Once the data have been obtained, we provide numerous ImageJ macros to quantitate the videos. These macros determine multiple parameters of biofilm growth and development, including a measure of the biomass, and the rate that cells attach to and detach from the surface or biofilm. Descriptions of the provided macros are provided below.
Complete analysis performs all the analyses listed below, and automatically outputs the data. This macro can be executed without an open image file while all others require an open video. When executed, it will prompt the user to open an attachment stack file, then a growth stack file. Following this, it will automatically analyze the images and output a data folder containing all the data tables, as described below, to the same folder as the attachment image file. The attachment counter macro is performed only on the attachment file; all other analyses are performed on a concatenated stack of the attachment and growth files. The output data files generated are text files, but should be imported into excel for ease of use.

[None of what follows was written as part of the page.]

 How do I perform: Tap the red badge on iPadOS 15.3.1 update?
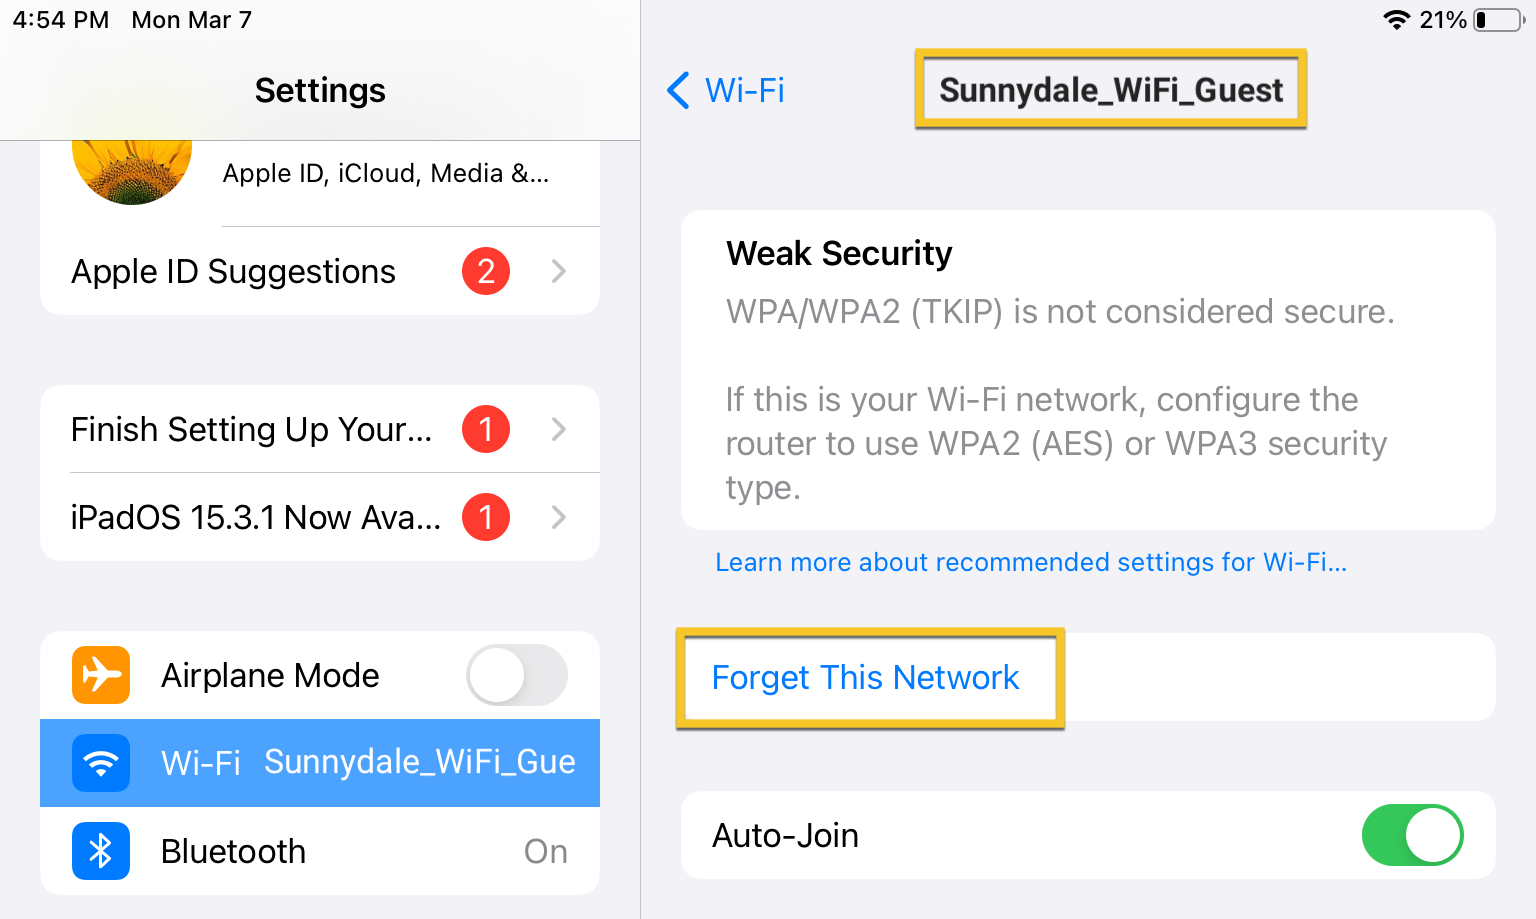[x=486, y=517]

The sum intensity analysis will analyze each frame of the active window. It adds up all gray values for each pixel that is above the lower threshold designated in step 4.3.7, and outputs one cumulative value per frame. The values generated are proportional to the biomass present within the frame, up until any camera saturation that occurs. The data should then be normalized to the area of the imaging region; this is not performed by the macro.

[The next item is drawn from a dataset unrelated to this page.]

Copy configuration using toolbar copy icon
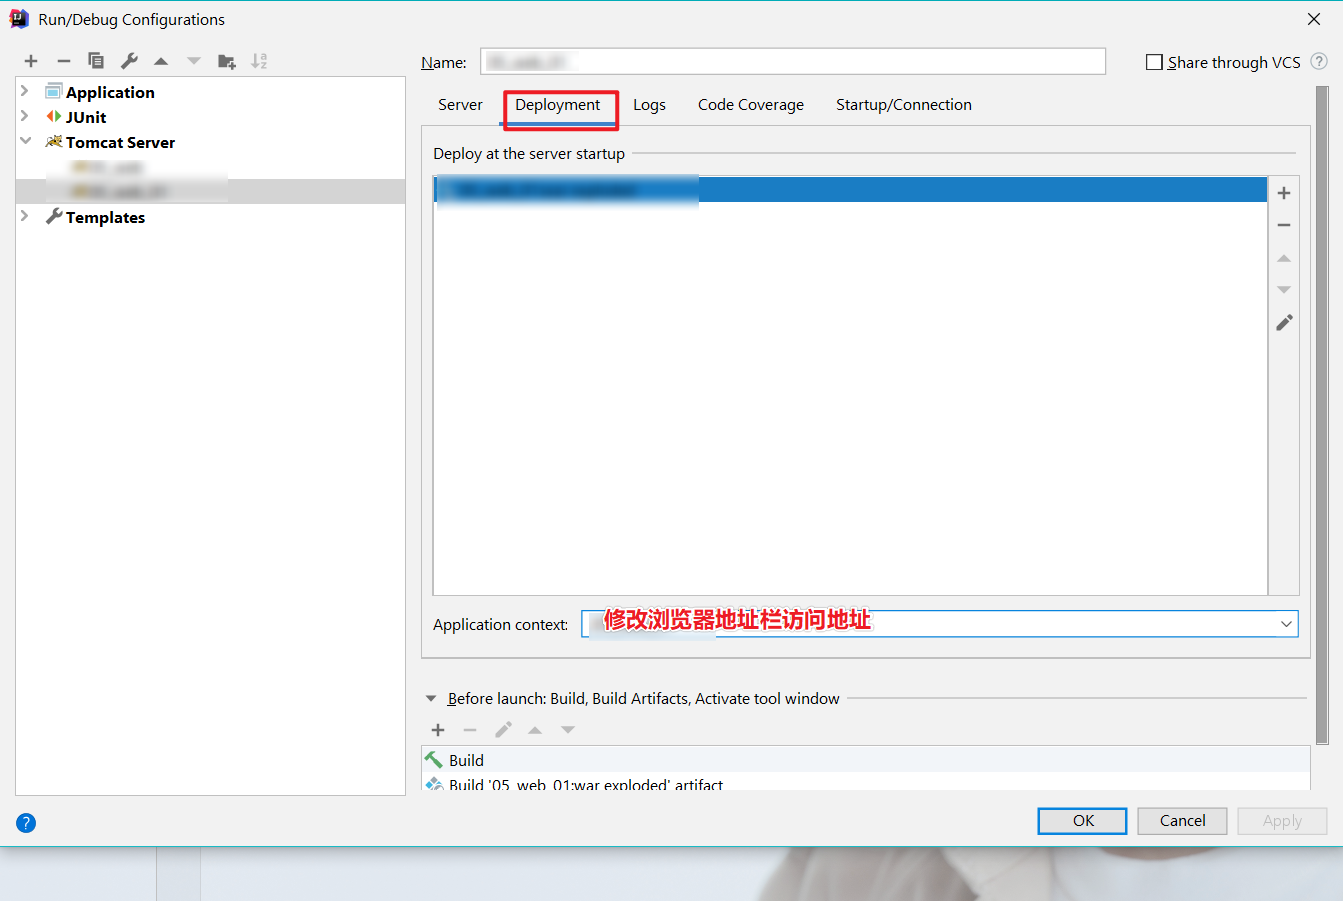 point(96,61)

The coverage area analysis will analyze each frame of the active window for the area of the frame that is covered by cells (above the lower threshold value) as a percentage.
The attachment counter will use frame subtraction to determine the sum intensity of all the cells that attach between each frame. Thus, the first data point is the biomass of the cells that attach between frames 1 and 2; the second data point is the biomass of the attaching cells between frames 2 and 3, etc. These data should be normalized to the area of the imaging region. For easier readability, it is also helpful to integrate this value prior to graphing.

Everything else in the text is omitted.